Zurita, who also has taught Spanish and kindergarten in district schools, said European countries teach foreign languages in the elementary grades.
“The United States is the only country I know where you have four years of Spanish in high school and then you can’t speak it,” Zurita said. “I hear that very often.”
Barton said he is “walking proof” of this failed approach.
“I had Spanish in eighth grade. I had four years in high school, one year in college, I can’t do it,” Barton said.
Some district elementary students do have opportunities to learn Spanish. Sandy Miller Elementary School offers Spanish classes, and Walker International, Hollingsworth, Dearing, McDoniel, Ferron, Harmon and Wengert have dual language programs in English and Spanish.

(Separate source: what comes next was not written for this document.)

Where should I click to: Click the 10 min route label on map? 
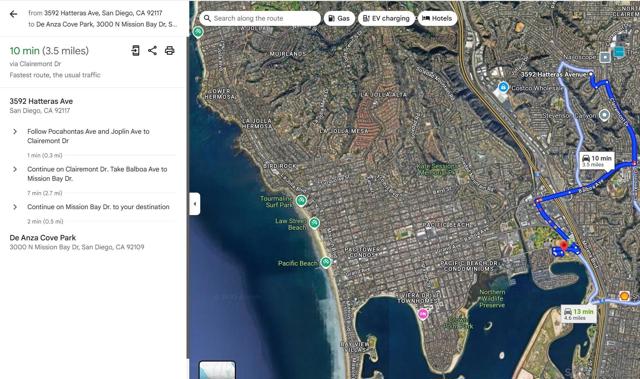[x=597, y=160]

Educators at West Prep chose French because about 60 percent of its students already have some familiarity with Spanish. The school wanted to offer a language that would be new to all students.
West Prep would like to offer other languages, such as Mandarin, but the “other reality is finding teachers. We were able to find the French teachers,” Barton said.
Instruction is not immersion-style, where half the instruction is provided in a foreign language, but students do get four hours of French instruction a week. Kindergartners are taught to sing the alphabet and count in French. Second-graders are beginning to speak in simple sentences, Zurita said.
Edward Goldman, the district’s associate superintendent for educational services, believes a foreign language boosts children’s intellectual development, helping them become better students.
He said, “It really opens a lot of doors academically.”